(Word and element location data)
--- BEGIN ---

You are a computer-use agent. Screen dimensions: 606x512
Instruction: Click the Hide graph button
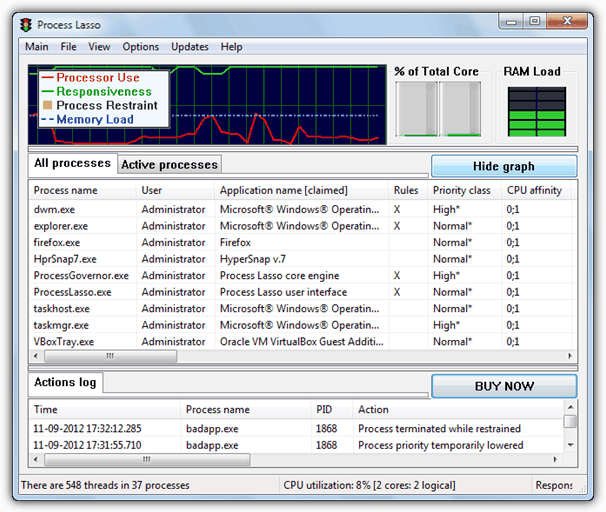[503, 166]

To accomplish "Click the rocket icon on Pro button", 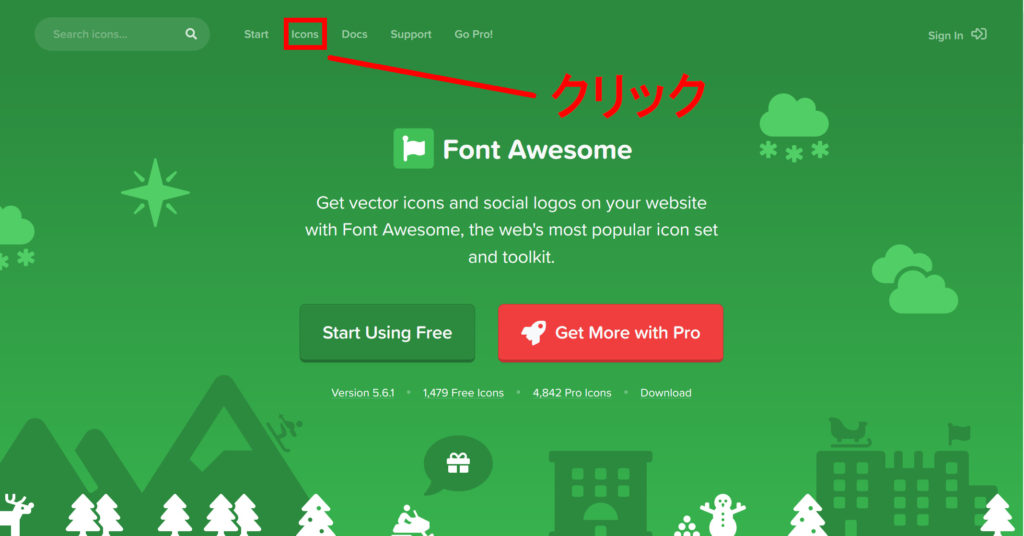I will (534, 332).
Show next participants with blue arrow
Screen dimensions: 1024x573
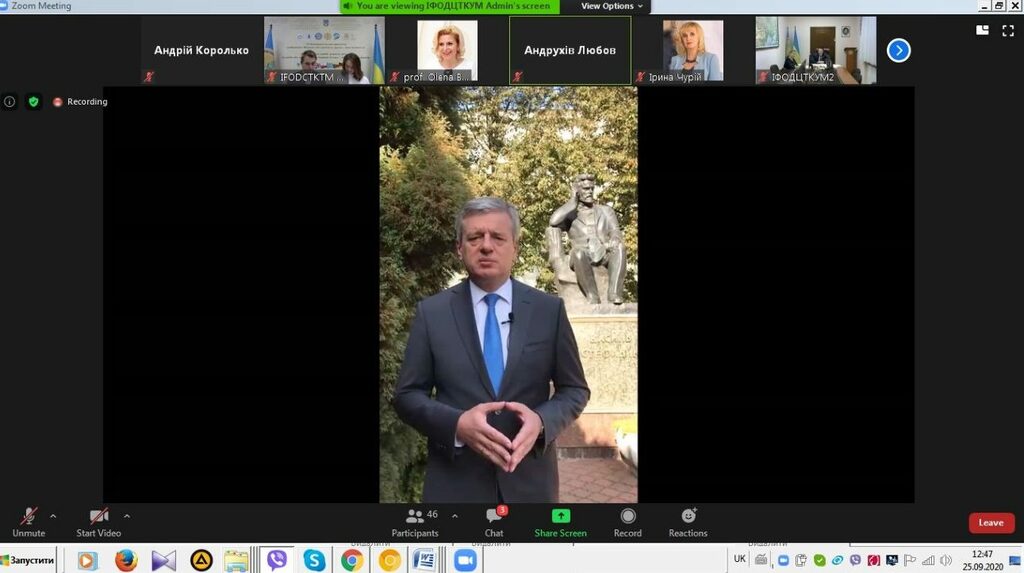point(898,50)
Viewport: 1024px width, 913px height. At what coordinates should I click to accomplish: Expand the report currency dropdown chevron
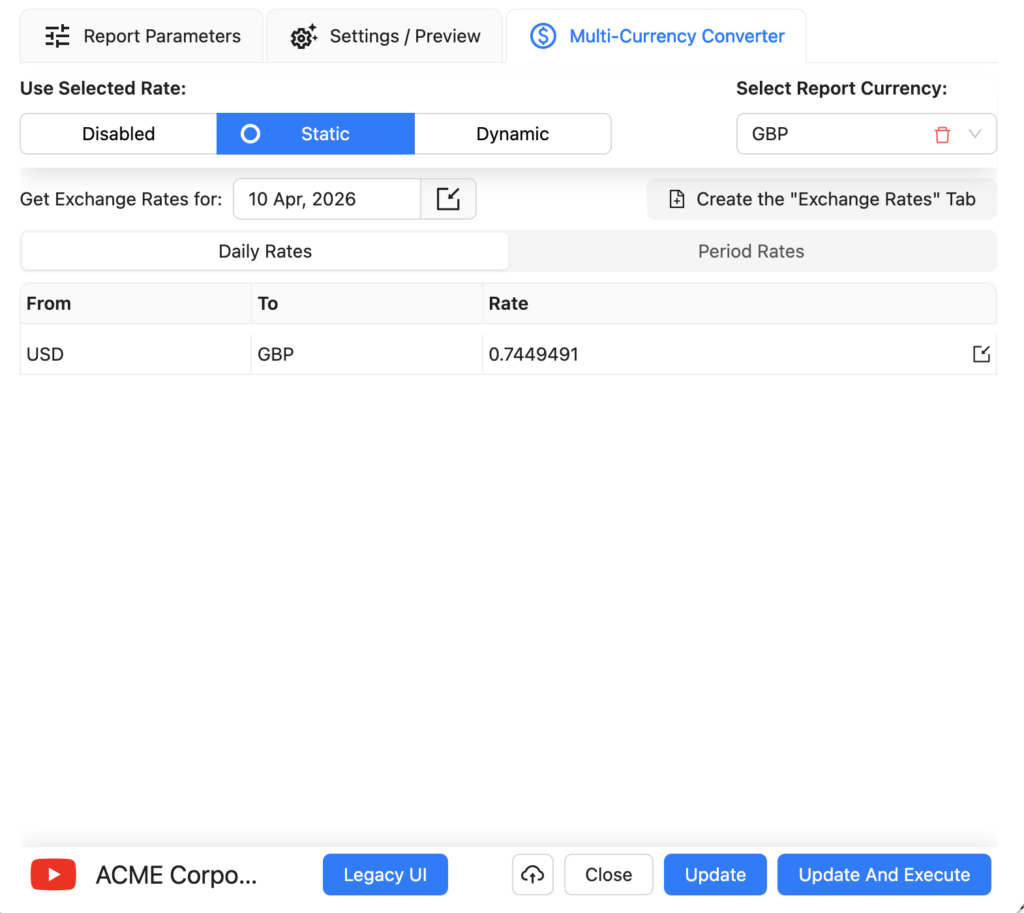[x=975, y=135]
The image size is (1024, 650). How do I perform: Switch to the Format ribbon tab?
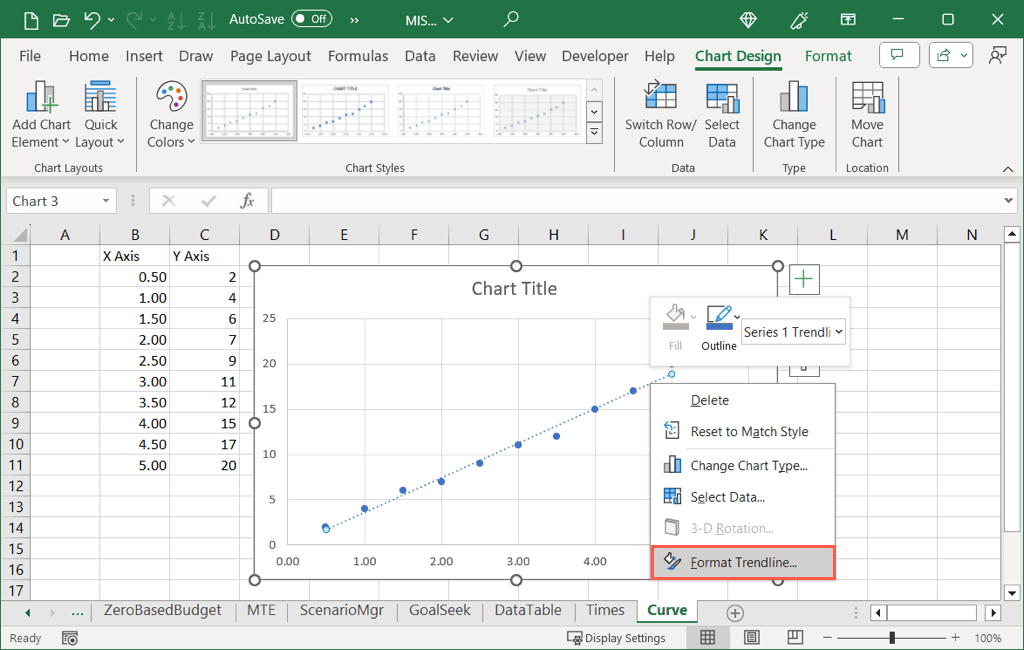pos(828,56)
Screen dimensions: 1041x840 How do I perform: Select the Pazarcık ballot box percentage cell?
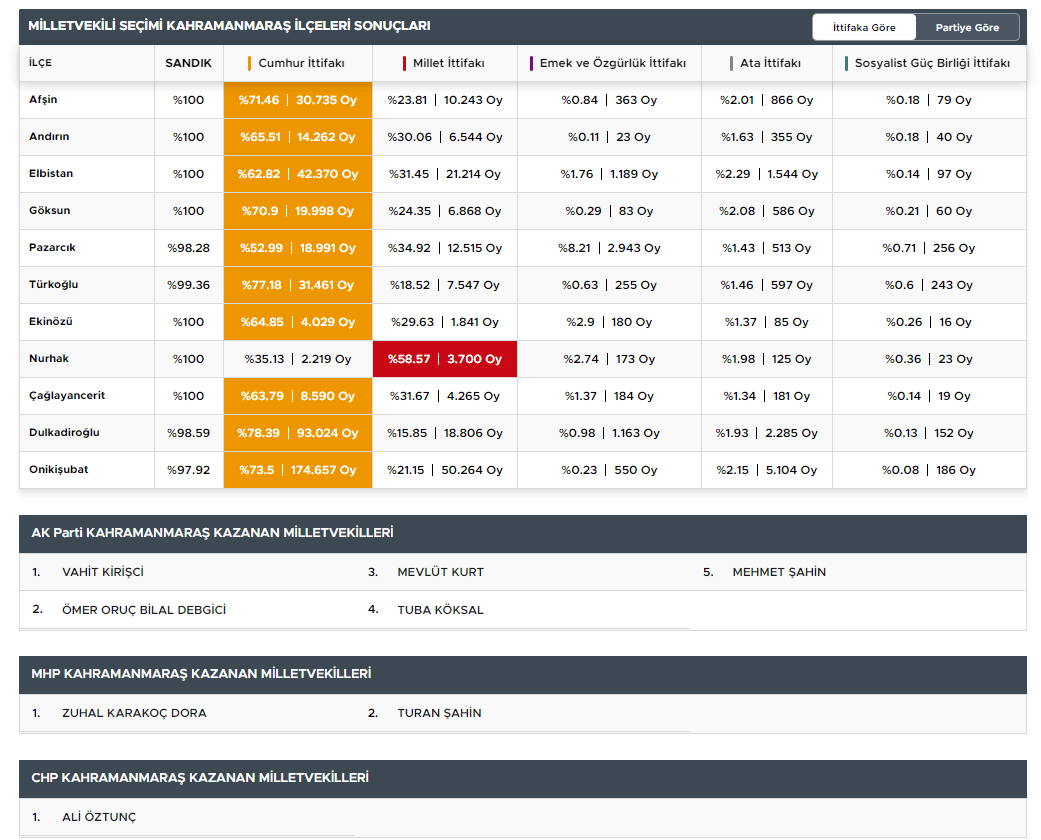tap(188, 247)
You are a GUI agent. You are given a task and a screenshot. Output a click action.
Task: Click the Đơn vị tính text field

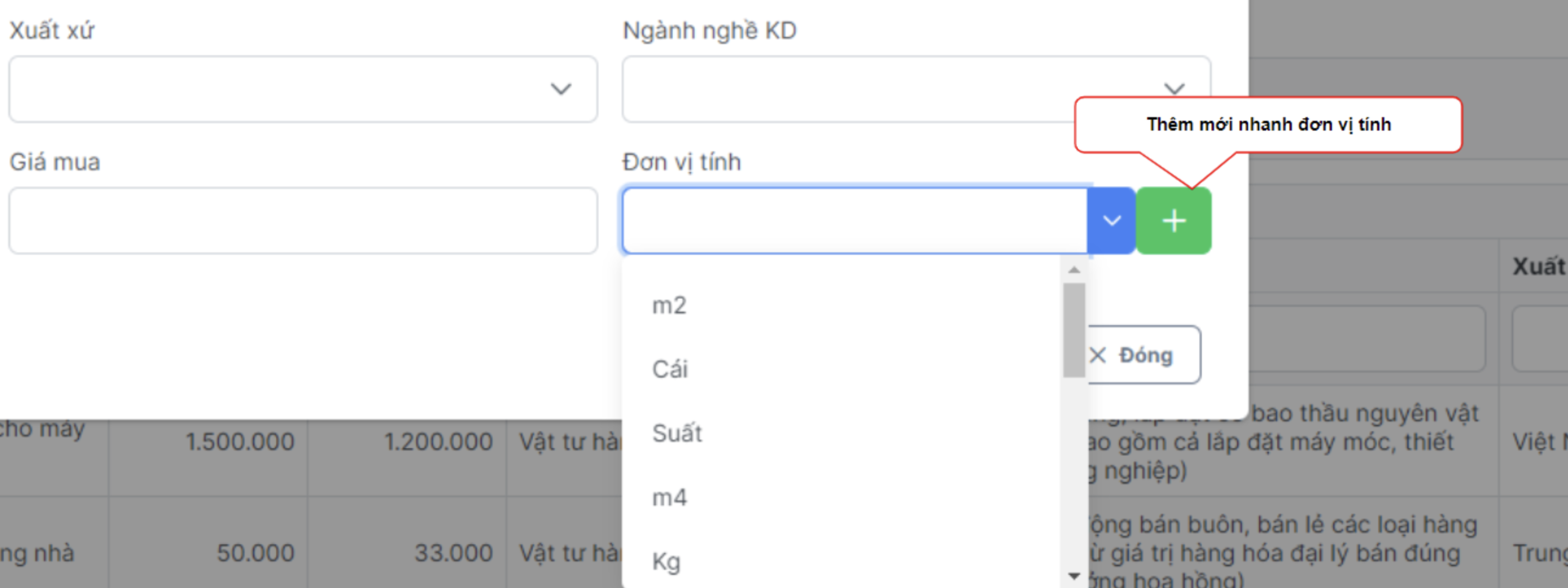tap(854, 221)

--- END ---

Problem: Rewrite the part of the listing that starts at the line containing "You are a GUI" and runs through the end of the listing, adding 54 to every coordinate in the answers. Leave the pictures out.

Task response:
You are a GUI agent. You are given a task and a screenshot. Output a click action.
Task: Click the Đơn vị tính text field

tap(908, 275)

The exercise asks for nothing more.